Figure 2. Absence of HCV infection by Ca-alg encapsulated cells.

(A) Encapsulated cell cultures were established by encapsulating HuH-7-RFP-NLS-IPS cells within Ca-alg beads (500 000 cells/mL). Following the cell encapsulation stage, 400 µL of beads were transferred to tissue culture 6-well plates with 1 mL of DMEM medium added on 3D moving plates. After 4 h of contact with the JFH1 virus (HCV+) or without (HCV), the medium was removed and replaced with 2 mL of fresh complete DMEM medium.
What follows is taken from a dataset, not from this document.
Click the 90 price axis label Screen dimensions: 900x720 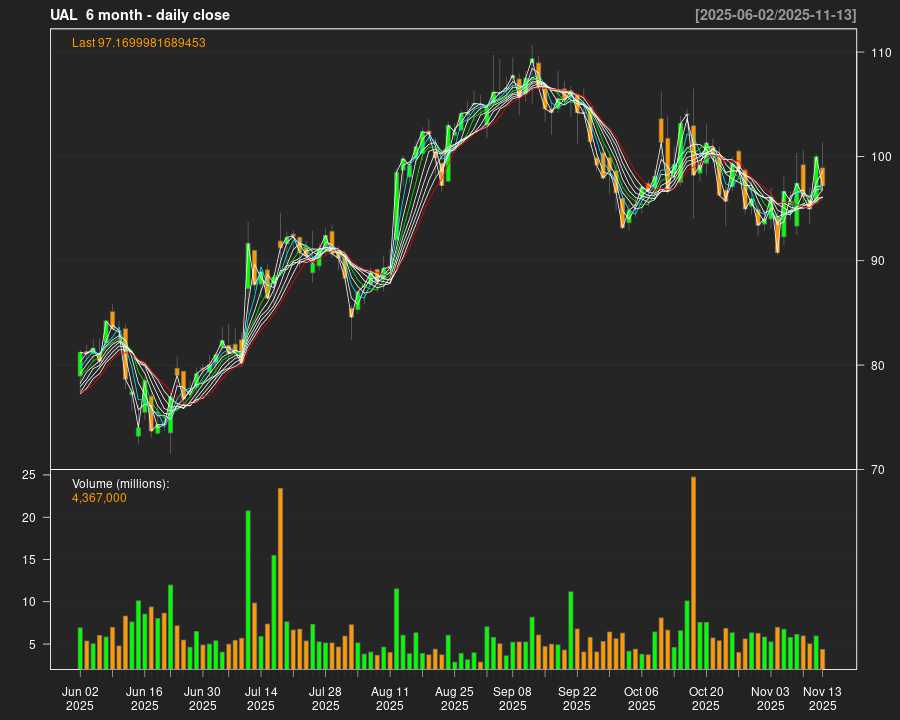(x=877, y=261)
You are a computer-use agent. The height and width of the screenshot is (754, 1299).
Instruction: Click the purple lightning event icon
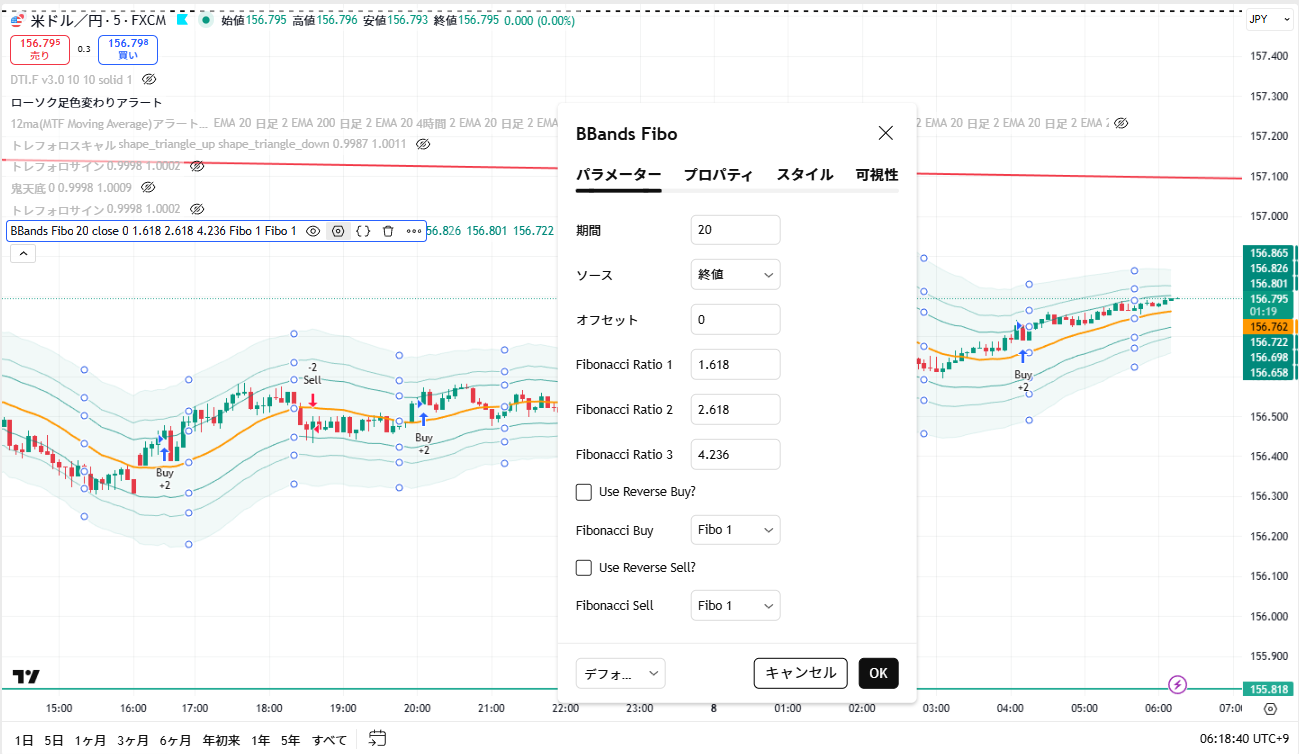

Ca-alg beads devoid of HuH-7 cells were used as controls. (B) Foci of infected cells (in 2D or in beads), identified by translocation of the cleavage product RFP-NLS from cytoplasm to nucleus, were visualized at 48 h by fluorescence microscope. Images are representative of three independent experiments. Nuclei were stained by DAPI. (C) The amount of HCV RNA was quantified in the bead supernatants by RT-qPCR. Results are expressed as HCV RNA IU/mL and are reported as the mean ± S.D. of triplicate measurements. (D) Viral titers were determined in the bead supernatants by FFU assay. Results are expressed as FFU/mL and are reported as the mean ± S.D. of three independent experiments. ***P<0.0001, ns: no significant difference.